There’s a pervasive use of just that subtle (and sometimes not so subtle!) re-writing of history being made today, through which that ‘Scotland’ of a former age is presented as some sort of ‘slavery’ from which we need to be freed, and is then forcibly taken out of the ‘boy’: the books are re-written, the ‘pictures’ re-painted, the statues and streets re-named or replaced – the whole ‘1984’ phenomenon. A whole historical perspective on the world and on life has now been removed, that is, from the minds and the hearts of a rising generation, and replaced with the tyranny of self: anarchy is redefined as freedom.

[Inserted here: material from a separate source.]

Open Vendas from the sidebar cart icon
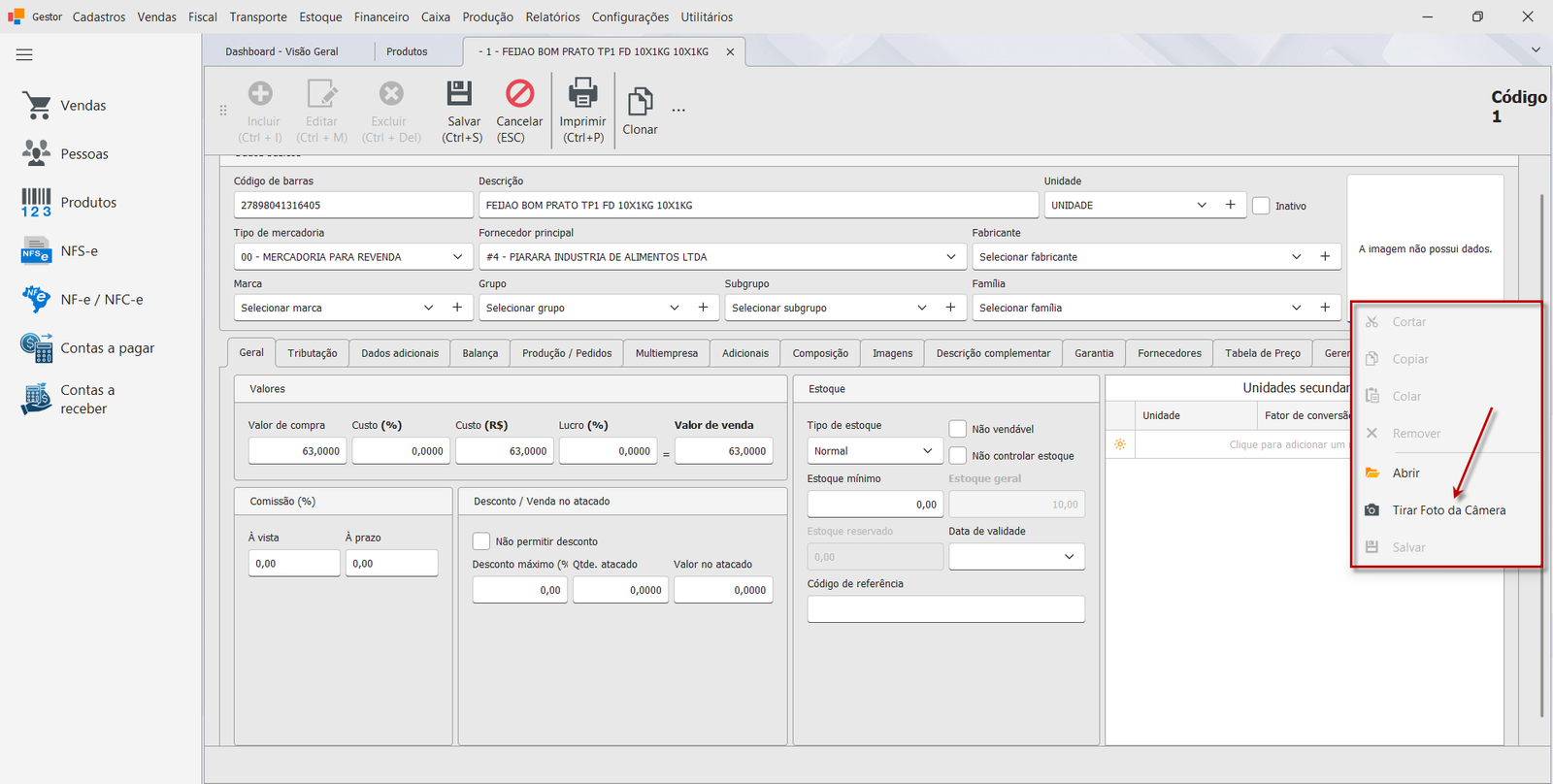This screenshot has width=1553, height=784. click(x=37, y=105)
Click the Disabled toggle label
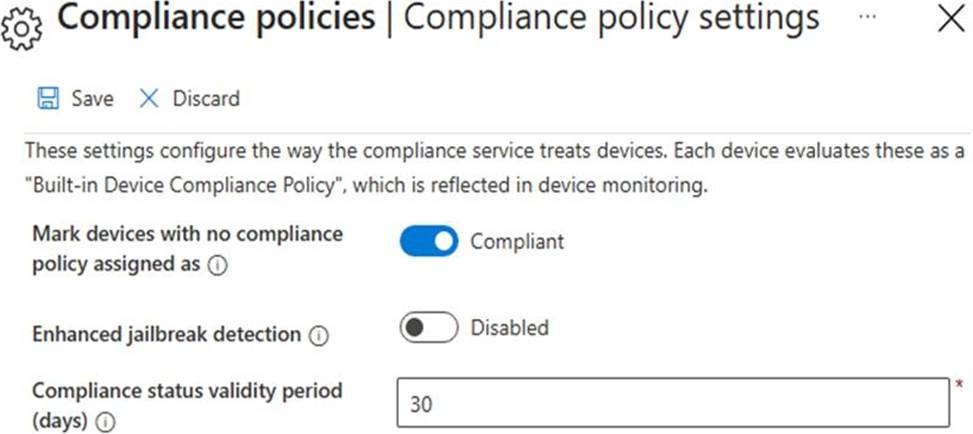Viewport: 973px width, 434px height. click(509, 327)
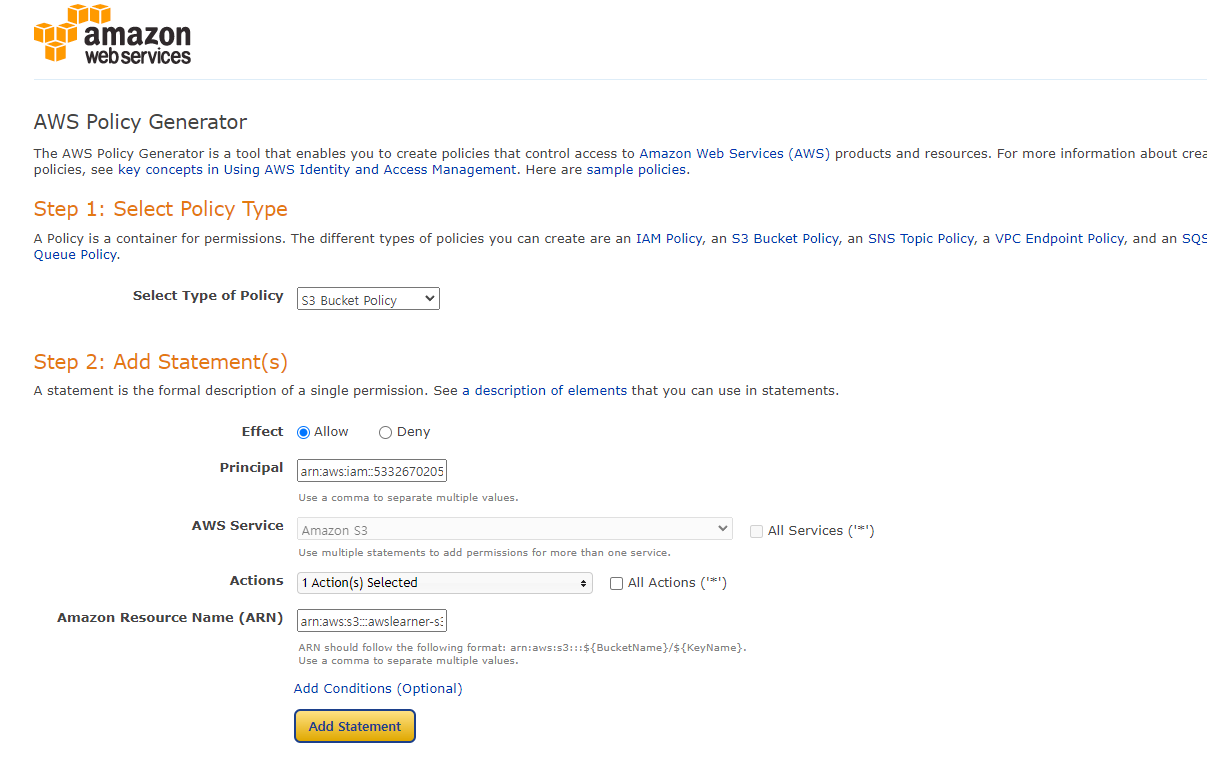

Except, of course, you are not in fact free to argue with such redefined analyses. History has stopped. And the Party is always right. For with that subtle rebranding of Scottish history there has come as well a redefining of ‘values’, the second main means by which this process of taking ‘Scotland’ out of the ‘boy’ is ruthlessly engineered. And it is, indeed, with the boys and the girls growing up in our land not least that this wholescale redefinition of values is taking place: a thorough-going re-education. Words have their meanings distorted and changed. Norms are repeatedly turned on their head through a campaign of media exposure. A changed set of virtues is prescribed and required. This, it’s insisted – this is what it is to be Scottish now: these are the true, new ‘Scottish’ values.

A sustained and concerted attempt to take the Scotland which once bound herself to Christ right out of the boy. My coaster says you can’t do that. Our culture says we can, we must, and we will. Stark battle lines have been long since drawn: and when I place my cup on the coaster each day, I’m putting a marker down once again, I’m enlisting again in the wars of the Lord, I’m contending again for the faith. My coaster isn’t Scripture, of course: it’s no more than a mere reminder, not some fresh revelation from God. But the Scripture affirms there’s a battle: the Scripture insists that it’s long-haul work: and the Scripture declares that such patient, persistent labour in Christ won’t be found to have been in vain.

May the Lord be pleased to prosper the cause of His gospel through the life of His people here!